11 October 2021
The Human Right Committee this morning opened its one hundred and thirty-third session, during which it will examine the reports of Germany, Armenia, Botswana and Ukraine on their implementation of the provisions of the International Covenant on Civil and Political Rights, and adopted its agenda and programme of work for the session.
Ibrahim Salama, Chief, Human Rights Treaties Branch, Office of the High Commissioner for Human Rights, in opening remarks, noted that the return to more normal working conditions was particularly welcome as effects of the COVID-19 pandemic had caused serious backlogs in the Committee’s work examining States parties’ reports and individual communications.
Noting the High Commissioner’s recent report on racial justice and equality for African people and people of African descent, presented to the Human Rights Council on 12 July 2021, he said that to prepare that ground-breaking report, the United Nations Human Rights Office had relied predominantly on the decades of research and work of the relevant treaty bodies, including the Human Rights Committee. The report had referred extensively to the Committee’s recent General Comments 36 and 37, on the right to life and on the right of peaceful assembly, respectively. The Council had further established a mandate for an international expert mechanism to advance racial justice and equality in the context of law enforcement globally, which requested the United Nations Human Rights Office to enhance and broaden monitoring and to take further action toward transformative change for racial justice and equality. In the course of its session, the Committee would be briefed with the aim of seeking its views on the way forward in the implementation of the Four-Point Agenda towards Transformative Change for Racial Justice and Equality envisioned in that report.
Mr. Salama then reported on the thirty-third annual meeting of chairpersons of treaty bodies, held in June, welcoming the progress made in the organization of work and drawing attention to the ongoing harmonization of working methods and the digital transition to increase efficiency, transparency and accessibility throughout the treaty body system.
Photini Pazartzis, Committee Chair, noted that its present meeting was the first face-to-face session of the Committee since March 2020 and the adoption of the pandemic restrictions, adding that some Committee members would be participating remotely. With regard to the thirty-third annual meeting of Chairpersons of treaty bodies, which she had attended, she noted that the common objective of the 10 human rights treaty bodies was to ensure the protection of human rights. With the aim of increasing the efficiency of their work, the creation of a digital platform was supported, particularly to address the backlog of petitions.

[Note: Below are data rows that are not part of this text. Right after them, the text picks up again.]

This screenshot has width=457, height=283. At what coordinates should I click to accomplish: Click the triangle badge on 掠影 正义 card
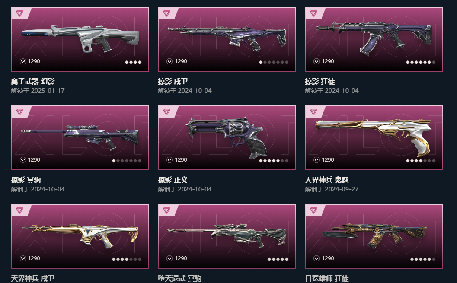(x=166, y=112)
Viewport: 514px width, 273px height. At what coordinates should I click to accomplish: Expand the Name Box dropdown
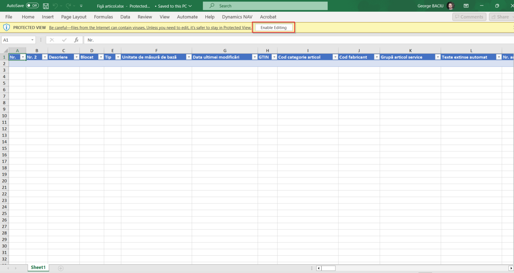pos(33,40)
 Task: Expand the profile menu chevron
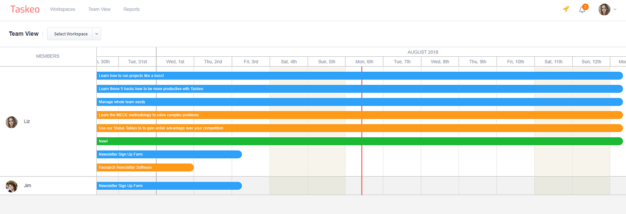point(615,10)
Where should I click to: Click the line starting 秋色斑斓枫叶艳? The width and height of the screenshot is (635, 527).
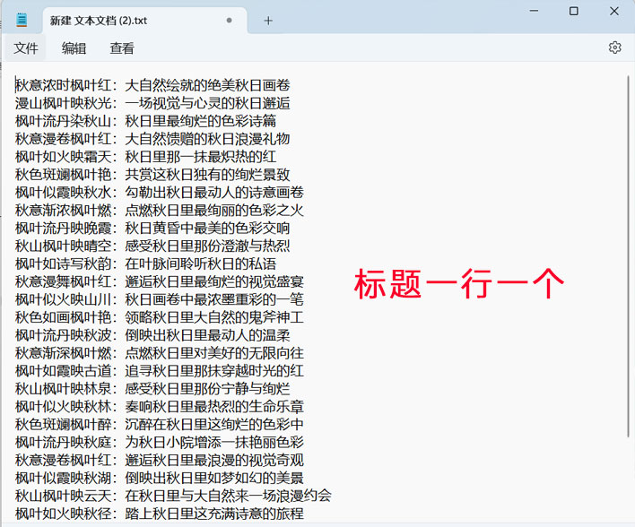click(152, 174)
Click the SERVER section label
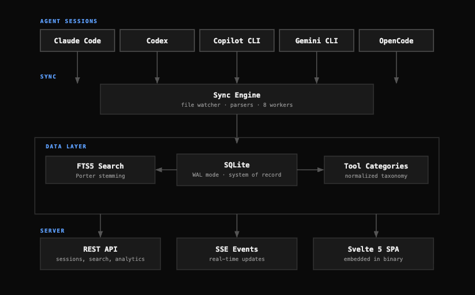Image resolution: width=475 pixels, height=295 pixels. (53, 231)
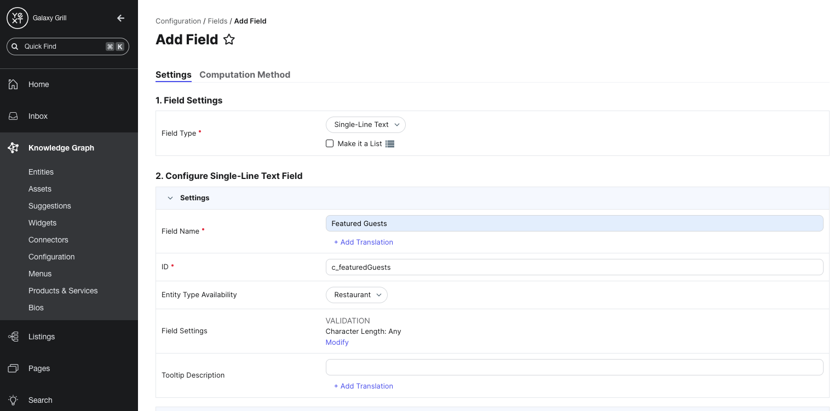The height and width of the screenshot is (411, 840).
Task: Click the list icon beside Make it a List
Action: (390, 143)
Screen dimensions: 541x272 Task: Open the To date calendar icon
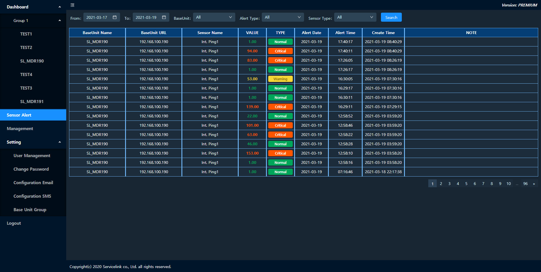click(x=164, y=17)
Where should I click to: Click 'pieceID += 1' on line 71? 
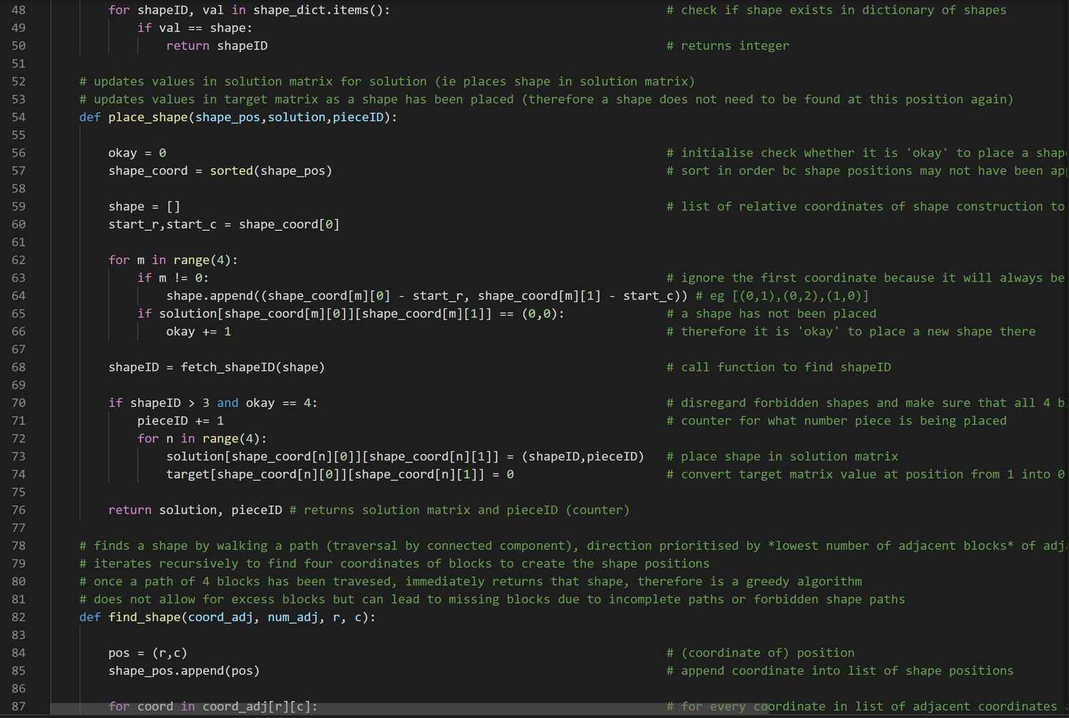pos(180,421)
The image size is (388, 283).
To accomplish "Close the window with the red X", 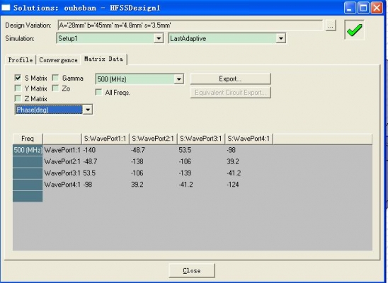I will 377,8.
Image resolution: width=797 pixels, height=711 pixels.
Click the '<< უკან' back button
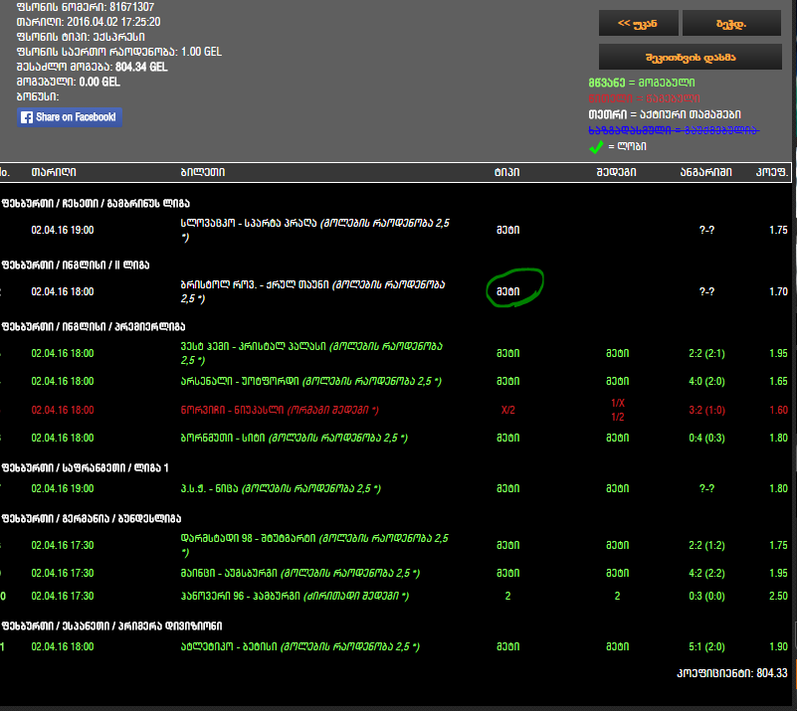click(x=638, y=23)
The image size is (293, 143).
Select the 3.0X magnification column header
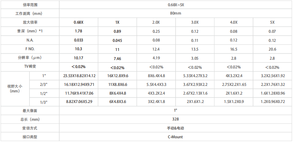[x=195, y=22]
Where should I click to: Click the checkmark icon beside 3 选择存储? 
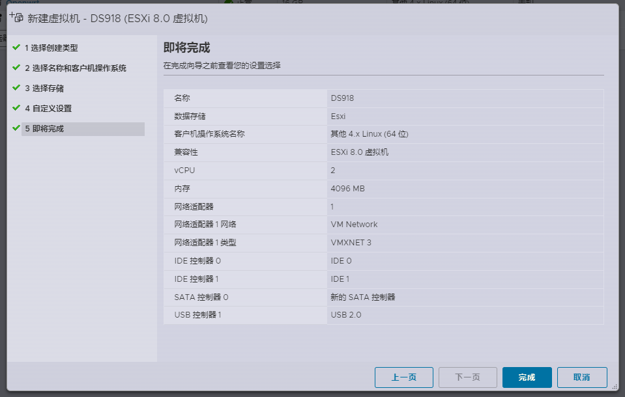(x=16, y=88)
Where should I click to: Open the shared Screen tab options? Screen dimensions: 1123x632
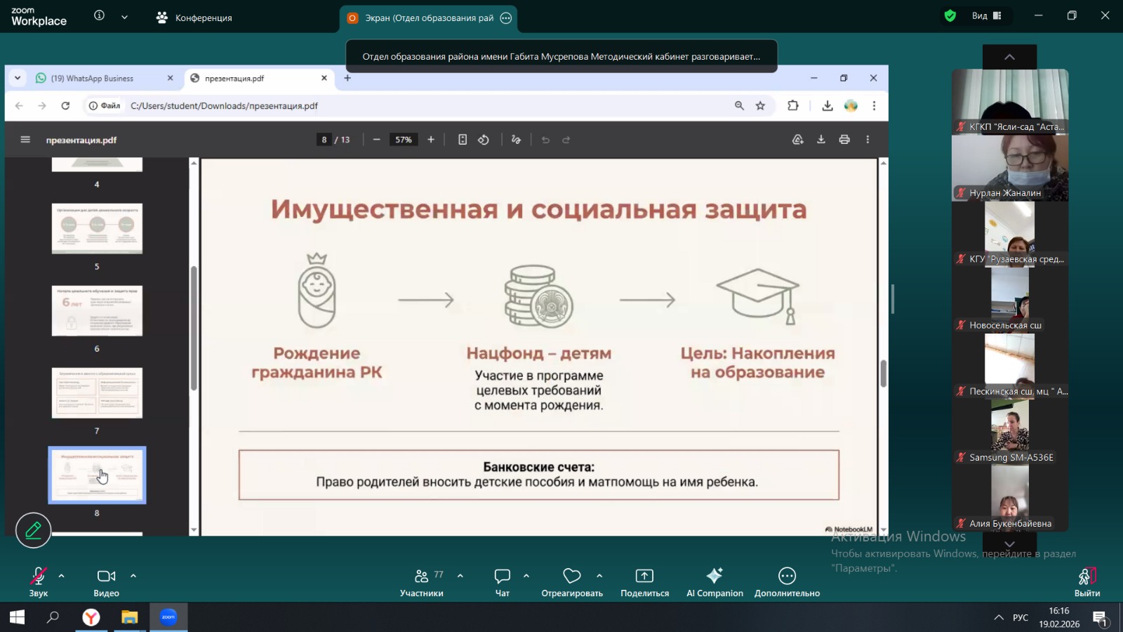pos(506,18)
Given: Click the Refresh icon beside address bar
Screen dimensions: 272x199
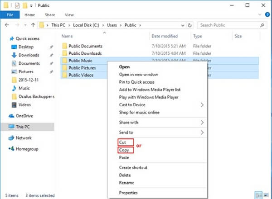Looking at the screenshot, I should coord(190,25).
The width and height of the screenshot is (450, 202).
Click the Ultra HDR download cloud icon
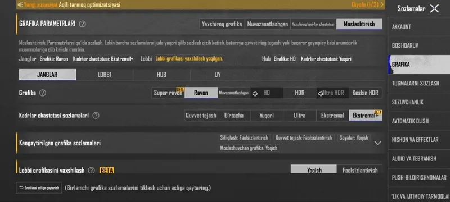tap(321, 93)
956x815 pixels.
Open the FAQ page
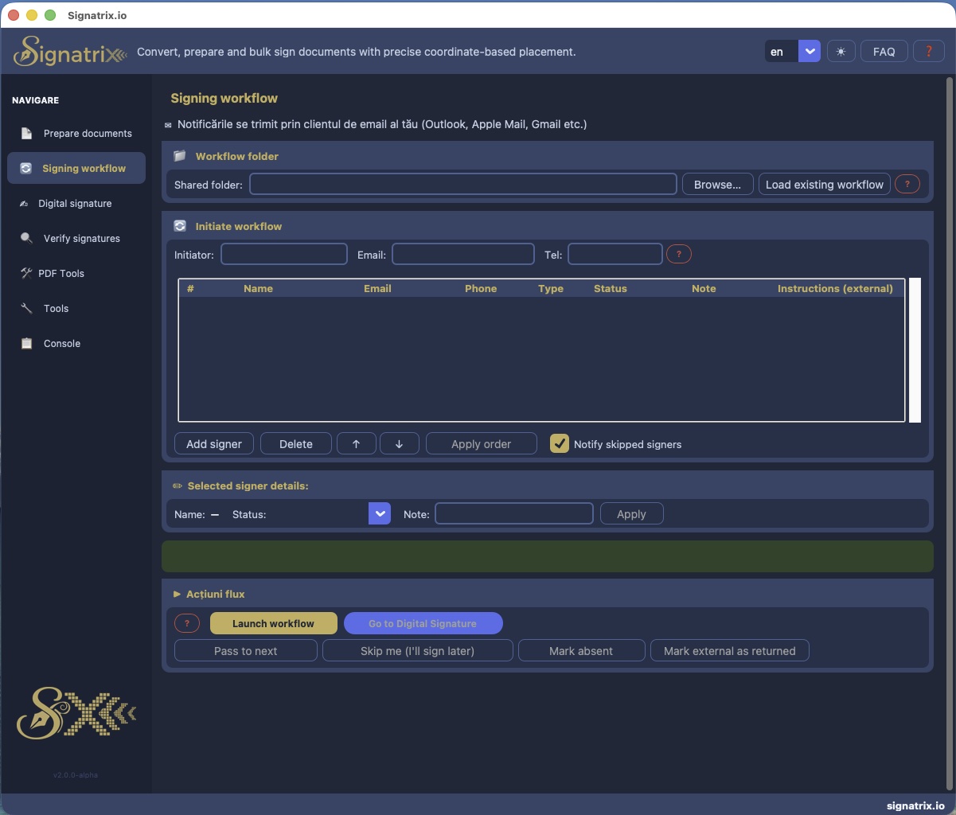click(x=884, y=50)
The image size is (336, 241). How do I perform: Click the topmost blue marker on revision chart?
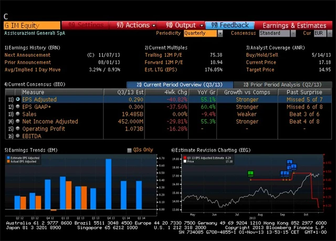290,163
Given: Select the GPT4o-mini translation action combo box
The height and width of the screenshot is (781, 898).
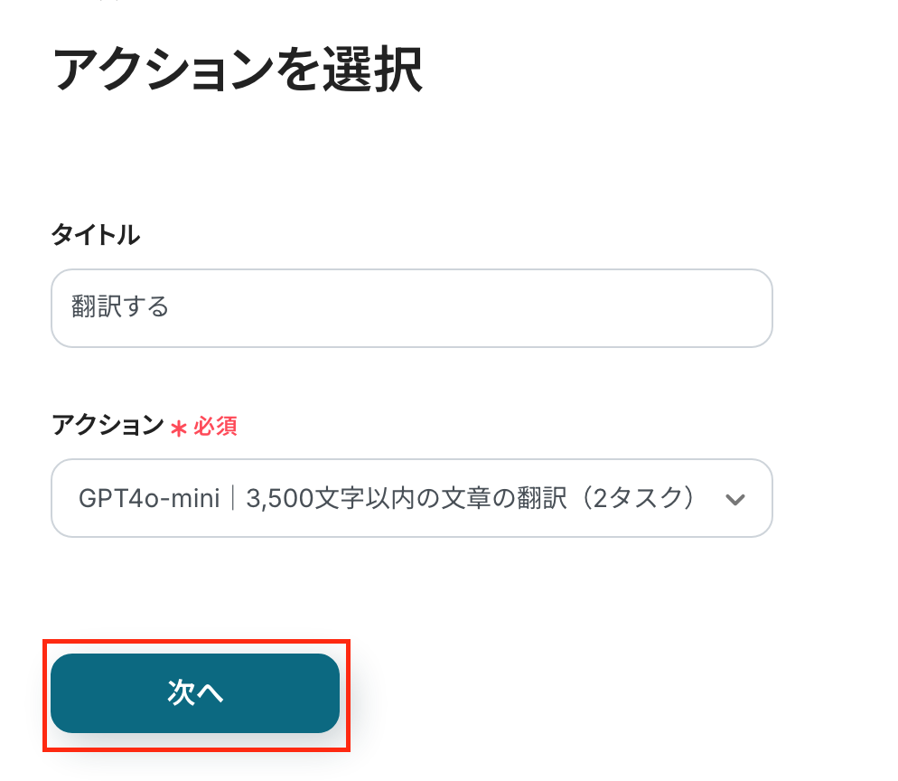Looking at the screenshot, I should tap(411, 498).
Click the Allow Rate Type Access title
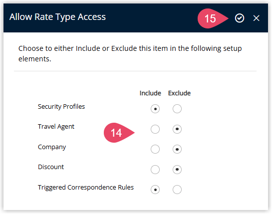The width and height of the screenshot is (272, 214). coord(57,17)
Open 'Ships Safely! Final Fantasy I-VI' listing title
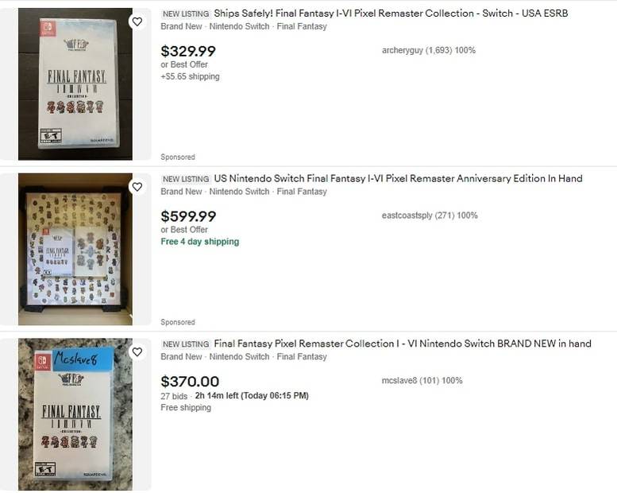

José Manuel Santos Pais, Committee member and Chairperson of the Working Group on Communications under the Optional Protocol, presented the report of the session of the Working Group held from 4 to 8 October. During the session, draft decisions had been adopted on 24 communications submitted between 2014 and 2019. The communications covered a wide range of subjects: the rights of the child, the right to life, conscientious objections, arbitrary detention, conditions of detention, preventive detention, torture, cruel and degrading treatment, deportation, effective remedy, fair trials and procedural guarantees, discrimination, independence of the judiciary, freedom of expression, freedom of assembly, freedom of religion, freedom of association, migrants’ rights, family reunification, interference with family life, the right to a lawyer, the right to appeal a conviction to a higher court, and the right to participate in public life. The reviewed drafts concerned 19 States from the Americas, Asia, Europe and Australia. Of the 24 drafts, the Working Group proposed that the Committee adopt 7 decisions of inadmissibility, 13 views of violations, 3 of non-violation, and one with two options: violation or non-violation. Two other cases, deferred from the previous session, would be submitted during the present session, bringing the total number of decisions submitted to the Committee to 26.
All the documents relating to the Committee’s work, including reports submitted by States parties, can be found at the session’s webpage. The webcast of the Committee’s public meetings is available via the following link: http://webtv.un.org/meetings-events/.
The Committee will next meet in public at 3 p.m. on Monday, 11 October, to consider the seventh periodic report of Germany (CCPR/C/DEU/7).